TASK ITEM: Quote every entry word for word.

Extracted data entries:
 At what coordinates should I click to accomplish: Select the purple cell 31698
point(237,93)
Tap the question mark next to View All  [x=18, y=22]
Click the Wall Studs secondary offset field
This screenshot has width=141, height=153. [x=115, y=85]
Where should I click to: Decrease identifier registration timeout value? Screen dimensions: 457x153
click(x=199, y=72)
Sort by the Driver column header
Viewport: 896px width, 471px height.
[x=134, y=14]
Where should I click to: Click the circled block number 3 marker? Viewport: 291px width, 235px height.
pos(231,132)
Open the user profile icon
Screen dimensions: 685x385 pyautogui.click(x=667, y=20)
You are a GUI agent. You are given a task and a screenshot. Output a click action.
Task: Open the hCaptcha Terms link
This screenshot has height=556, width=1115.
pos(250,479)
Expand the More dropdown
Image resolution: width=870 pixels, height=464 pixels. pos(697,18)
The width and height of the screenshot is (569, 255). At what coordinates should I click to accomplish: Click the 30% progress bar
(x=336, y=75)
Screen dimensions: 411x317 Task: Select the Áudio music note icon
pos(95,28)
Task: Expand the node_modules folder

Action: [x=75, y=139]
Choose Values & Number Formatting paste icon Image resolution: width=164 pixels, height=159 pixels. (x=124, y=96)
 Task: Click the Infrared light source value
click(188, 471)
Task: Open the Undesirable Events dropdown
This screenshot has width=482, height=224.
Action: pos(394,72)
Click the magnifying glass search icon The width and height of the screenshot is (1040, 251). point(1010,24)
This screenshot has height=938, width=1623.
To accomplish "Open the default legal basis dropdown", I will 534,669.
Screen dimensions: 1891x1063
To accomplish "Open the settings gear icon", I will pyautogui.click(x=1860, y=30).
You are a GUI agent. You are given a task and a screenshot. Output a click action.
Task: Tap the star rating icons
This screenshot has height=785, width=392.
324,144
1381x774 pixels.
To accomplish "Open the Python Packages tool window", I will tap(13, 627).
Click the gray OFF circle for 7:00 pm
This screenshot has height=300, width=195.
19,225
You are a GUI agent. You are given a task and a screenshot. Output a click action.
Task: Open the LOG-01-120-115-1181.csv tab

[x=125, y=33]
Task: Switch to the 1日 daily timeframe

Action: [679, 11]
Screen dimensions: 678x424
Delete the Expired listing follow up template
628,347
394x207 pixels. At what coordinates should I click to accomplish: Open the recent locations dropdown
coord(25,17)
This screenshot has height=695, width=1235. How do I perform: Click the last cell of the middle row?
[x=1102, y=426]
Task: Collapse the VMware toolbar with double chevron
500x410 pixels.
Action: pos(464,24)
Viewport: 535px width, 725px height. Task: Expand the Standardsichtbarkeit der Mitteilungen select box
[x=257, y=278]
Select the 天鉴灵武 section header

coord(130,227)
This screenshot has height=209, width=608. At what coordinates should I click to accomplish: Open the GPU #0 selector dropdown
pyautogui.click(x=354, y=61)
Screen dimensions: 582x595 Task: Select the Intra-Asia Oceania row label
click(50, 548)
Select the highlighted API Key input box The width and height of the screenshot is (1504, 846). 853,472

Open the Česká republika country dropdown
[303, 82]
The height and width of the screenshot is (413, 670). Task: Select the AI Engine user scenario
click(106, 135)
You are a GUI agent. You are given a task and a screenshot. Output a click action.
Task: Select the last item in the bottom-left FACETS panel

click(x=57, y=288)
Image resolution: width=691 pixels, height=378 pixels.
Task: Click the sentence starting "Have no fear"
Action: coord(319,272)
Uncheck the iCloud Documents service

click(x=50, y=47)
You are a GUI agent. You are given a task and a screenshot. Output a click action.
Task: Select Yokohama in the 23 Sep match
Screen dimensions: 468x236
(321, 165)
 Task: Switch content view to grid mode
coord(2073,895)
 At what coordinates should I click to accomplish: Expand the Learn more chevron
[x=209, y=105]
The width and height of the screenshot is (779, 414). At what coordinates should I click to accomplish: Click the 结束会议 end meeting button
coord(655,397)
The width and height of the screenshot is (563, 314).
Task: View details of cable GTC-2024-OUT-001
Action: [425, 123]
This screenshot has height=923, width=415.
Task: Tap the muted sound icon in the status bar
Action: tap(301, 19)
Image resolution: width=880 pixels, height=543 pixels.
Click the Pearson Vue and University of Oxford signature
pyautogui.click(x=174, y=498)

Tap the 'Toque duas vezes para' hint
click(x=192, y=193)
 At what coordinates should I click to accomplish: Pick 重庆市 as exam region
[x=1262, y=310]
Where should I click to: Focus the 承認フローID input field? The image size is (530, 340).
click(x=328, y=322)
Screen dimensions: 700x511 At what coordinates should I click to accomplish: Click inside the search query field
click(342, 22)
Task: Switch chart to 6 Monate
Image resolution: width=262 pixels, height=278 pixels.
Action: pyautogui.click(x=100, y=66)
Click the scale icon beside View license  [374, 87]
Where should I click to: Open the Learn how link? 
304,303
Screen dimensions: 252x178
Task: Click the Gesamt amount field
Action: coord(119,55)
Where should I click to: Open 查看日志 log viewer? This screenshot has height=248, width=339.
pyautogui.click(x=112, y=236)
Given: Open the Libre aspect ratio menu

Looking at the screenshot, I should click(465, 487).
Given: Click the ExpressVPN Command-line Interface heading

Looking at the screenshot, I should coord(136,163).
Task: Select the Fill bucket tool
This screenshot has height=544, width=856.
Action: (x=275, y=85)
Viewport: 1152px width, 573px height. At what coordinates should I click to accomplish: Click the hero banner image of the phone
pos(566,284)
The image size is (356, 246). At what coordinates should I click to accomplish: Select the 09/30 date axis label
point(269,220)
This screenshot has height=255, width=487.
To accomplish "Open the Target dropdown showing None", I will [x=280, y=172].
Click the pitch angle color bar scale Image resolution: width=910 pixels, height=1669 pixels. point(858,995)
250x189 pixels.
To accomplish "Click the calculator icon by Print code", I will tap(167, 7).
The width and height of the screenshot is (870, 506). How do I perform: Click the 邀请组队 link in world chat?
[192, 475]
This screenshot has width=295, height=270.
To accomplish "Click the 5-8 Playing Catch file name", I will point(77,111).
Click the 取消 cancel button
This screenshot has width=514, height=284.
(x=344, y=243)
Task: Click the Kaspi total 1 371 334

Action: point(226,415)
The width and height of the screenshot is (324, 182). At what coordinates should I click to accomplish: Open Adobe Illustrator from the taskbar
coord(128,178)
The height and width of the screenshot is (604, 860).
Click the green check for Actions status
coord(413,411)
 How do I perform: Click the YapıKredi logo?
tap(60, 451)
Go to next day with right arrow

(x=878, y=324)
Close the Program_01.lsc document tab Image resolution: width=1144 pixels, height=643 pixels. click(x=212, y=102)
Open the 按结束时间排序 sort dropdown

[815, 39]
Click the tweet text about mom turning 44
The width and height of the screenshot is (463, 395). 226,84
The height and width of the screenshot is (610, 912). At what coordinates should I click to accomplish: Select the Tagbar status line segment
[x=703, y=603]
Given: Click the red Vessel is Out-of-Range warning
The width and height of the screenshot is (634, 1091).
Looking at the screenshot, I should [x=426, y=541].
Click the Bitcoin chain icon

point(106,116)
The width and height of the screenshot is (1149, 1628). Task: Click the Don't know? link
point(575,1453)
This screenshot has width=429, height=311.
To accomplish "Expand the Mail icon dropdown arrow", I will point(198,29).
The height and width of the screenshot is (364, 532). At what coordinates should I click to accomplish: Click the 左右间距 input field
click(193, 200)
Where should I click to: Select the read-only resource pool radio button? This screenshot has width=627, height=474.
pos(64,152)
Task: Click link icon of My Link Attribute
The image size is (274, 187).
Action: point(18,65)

REPLY TO THE TASK:
 At what coordinates should I click to accomplish: Select the purple cell 31698
point(237,93)
Tap the question mark next to View All  [x=18, y=22]
Click the Wall Studs secondary offset field
This screenshot has width=141, height=153. [x=115, y=85]
Where should I click to: Decrease identifier registration timeout value? Screen dimensions: 457x153
click(x=199, y=72)
Sort by the Driver column header
Viewport: 896px width, 471px height.
[x=134, y=14]
Where should I click to: Click the circled block number 3 marker? Viewport: 291px width, 235px height.
pos(231,132)
Open the user profile icon
Screen dimensions: 685x385 pyautogui.click(x=667, y=20)
You are a GUI agent. You are given a task and a screenshot. Output a click action.
Task: Open the hCaptcha Terms link
This screenshot has height=556, width=1115.
pos(250,479)
Expand the More dropdown
Image resolution: width=870 pixels, height=464 pixels. pos(697,18)
The width and height of the screenshot is (569, 255). At what coordinates should I click to accomplish: Click the 30% progress bar
(x=336, y=75)
Screen dimensions: 411x317 Task: Select the Áudio music note icon
pos(95,28)
Task: Expand the node_modules folder

Action: [x=75, y=139]
Choose Values & Number Formatting paste icon Image resolution: width=164 pixels, height=159 pixels. (x=124, y=96)
 Task: Click the Infrared light source value
click(188, 471)
Task: Open the Undesirable Events dropdown
This screenshot has width=482, height=224.
Action: pos(394,72)
Click the magnifying glass search icon The width and height of the screenshot is (1040, 251). point(1010,24)
This screenshot has height=938, width=1623.
To accomplish "Open the default legal basis dropdown", I will 534,669.
Screen dimensions: 1891x1063
To accomplish "Open the settings gear icon", I will pyautogui.click(x=1860, y=30).
You are a GUI agent. You are given a task and a screenshot. Output a click action.
Task: Tap the star rating icons
This screenshot has height=785, width=392.
324,144
1381x774 pixels.
To accomplish "Open the Python Packages tool window", I will tap(13, 627).
Click the gray OFF circle for 7:00 pm
This screenshot has height=300, width=195.
19,225
You are a GUI agent. You are given a task and a screenshot. Output a click action.
Task: Open the LOG-01-120-115-1181.csv tab

[x=125, y=33]
Task: Switch to the 1日 daily timeframe

Action: [679, 11]
Screen dimensions: 678x424
Delete the Expired listing follow up template
628,347
394x207 pixels. At what coordinates should I click to accomplish: Open the recent locations dropdown
coord(25,17)
This screenshot has height=695, width=1235. How do I perform: Click the last cell of the middle row?
[x=1102, y=426]
Task: Collapse the VMware toolbar with double chevron
500x410 pixels.
Action: pos(464,24)
Viewport: 535px width, 725px height. Task: Expand the Standardsichtbarkeit der Mitteilungen select box
[x=257, y=278]
Select the 天鉴灵武 section header

coord(130,227)
This screenshot has height=209, width=608. At what coordinates should I click to accomplish: Open the GPU #0 selector dropdown
pyautogui.click(x=354, y=61)
Screen dimensions: 582x595 Task: Select the Intra-Asia Oceania row label
click(50, 548)
Select the highlighted API Key input box The width and height of the screenshot is (1504, 846). 853,472

Open the Česká republika country dropdown
[303, 82]
The height and width of the screenshot is (413, 670). Task: Select the AI Engine user scenario
click(106, 135)
You are a GUI agent. You are given a task and a screenshot. Output a click action.
Task: Select the last item in the bottom-left FACETS panel

click(x=57, y=288)
Image resolution: width=691 pixels, height=378 pixels.
Task: Click the sentence starting "Have no fear"
Action: coord(319,272)
Uncheck the iCloud Documents service

click(x=50, y=47)
You are a GUI agent. You are given a task and a screenshot. Output a click action.
Task: Select Yokohama in the 23 Sep match
Screen dimensions: 468x236
(321, 165)
 Task: Switch content view to grid mode
coord(2073,895)
 At what coordinates should I click to accomplish: Expand the Learn more chevron
[x=209, y=105]
The width and height of the screenshot is (779, 414). At what coordinates should I click to accomplish: Click the 结束会议 end meeting button
coord(655,397)
The width and height of the screenshot is (563, 314).
Task: View details of cable GTC-2024-OUT-001
Action: [425, 123]
This screenshot has height=923, width=415.
Task: Tap the muted sound icon in the status bar
Action: tap(301, 19)
Image resolution: width=880 pixels, height=543 pixels.
Click the Pearson Vue and University of Oxford signature
pyautogui.click(x=174, y=498)

Tap the 'Toque duas vezes para' hint
click(x=192, y=193)
 At what coordinates should I click to accomplish: Pick 重庆市 as exam region
[x=1262, y=310]
Where should I click to: Focus the 承認フローID input field? The image size is (530, 340).
click(x=328, y=322)
Screen dimensions: 700x511 At what coordinates should I click to accomplish: Click inside the search query field
click(342, 22)
Task: Switch chart to 6 Monate
Image resolution: width=262 pixels, height=278 pixels.
Action: pyautogui.click(x=100, y=66)
Click the scale icon beside View license  [374, 87]
Where should I click to: Open the Learn how link? 
304,303
Screen dimensions: 252x178
Task: Click the Gesamt amount field
Action: coord(119,55)
Where should I click to: Open 查看日志 log viewer? This screenshot has height=248, width=339.
pyautogui.click(x=112, y=236)
Given: Open the Libre aspect ratio menu

Looking at the screenshot, I should click(465, 487).
Given: Click the ExpressVPN Command-line Interface heading

Looking at the screenshot, I should coord(136,163).
Task: Select the Fill bucket tool
This screenshot has height=544, width=856.
Action: (x=275, y=85)
Viewport: 1152px width, 573px height. At what coordinates should I click to accomplish: Click the hero banner image of the phone
pos(566,284)
The image size is (356, 246). At what coordinates should I click to accomplish: Select the 09/30 date axis label
point(269,220)
This screenshot has height=255, width=487.
To accomplish "Open the Target dropdown showing None", I will [x=280, y=172].
Click the pitch angle color bar scale Image resolution: width=910 pixels, height=1669 pixels. point(858,995)
250x189 pixels.
To accomplish "Click the calculator icon by Print code", I will tap(167, 7).
The width and height of the screenshot is (870, 506). How do I perform: Click the 邀请组队 link in world chat?
[192, 475]
This screenshot has width=295, height=270.
To accomplish "Click the 5-8 Playing Catch file name", I will point(77,111).
Click the 取消 cancel button
This screenshot has width=514, height=284.
(x=344, y=243)
Task: Click the Kaspi total 1 371 334

Action: point(226,415)
The width and height of the screenshot is (324, 182). At what coordinates should I click to accomplish: Open Adobe Illustrator from the taskbar
coord(128,178)
The height and width of the screenshot is (604, 860).
Click the green check for Actions status
coord(413,411)
 How do I perform: Click the YapıKredi logo?
tap(60, 451)
Go to next day with right arrow

(x=878, y=324)
Close the Program_01.lsc document tab Image resolution: width=1144 pixels, height=643 pixels. click(x=212, y=102)
Open the 按结束时间排序 sort dropdown

[815, 39]
Click the tweet text about mom turning 44
The width and height of the screenshot is (463, 395). 226,84
The height and width of the screenshot is (610, 912). At what coordinates should I click to accomplish: Select the Tagbar status line segment
[x=703, y=603]
Given: Click the red Vessel is Out-of-Range warning
The width and height of the screenshot is (634, 1091).
Looking at the screenshot, I should [x=426, y=541].
Click the Bitcoin chain icon

point(106,116)
The width and height of the screenshot is (1149, 1628). Task: Click the Don't know? link
point(575,1453)
This screenshot has width=429, height=311.
To accomplish "Expand the Mail icon dropdown arrow", I will point(198,29).
The height and width of the screenshot is (364, 532). At what coordinates should I click to accomplish: Click the 左右间距 input field
click(193, 200)
Where should I click to: Select the read-only resource pool radio button? This screenshot has width=627, height=474.
pos(64,152)
Task: Click link icon of My Link Attribute
The image size is (274, 187).
Action: point(18,65)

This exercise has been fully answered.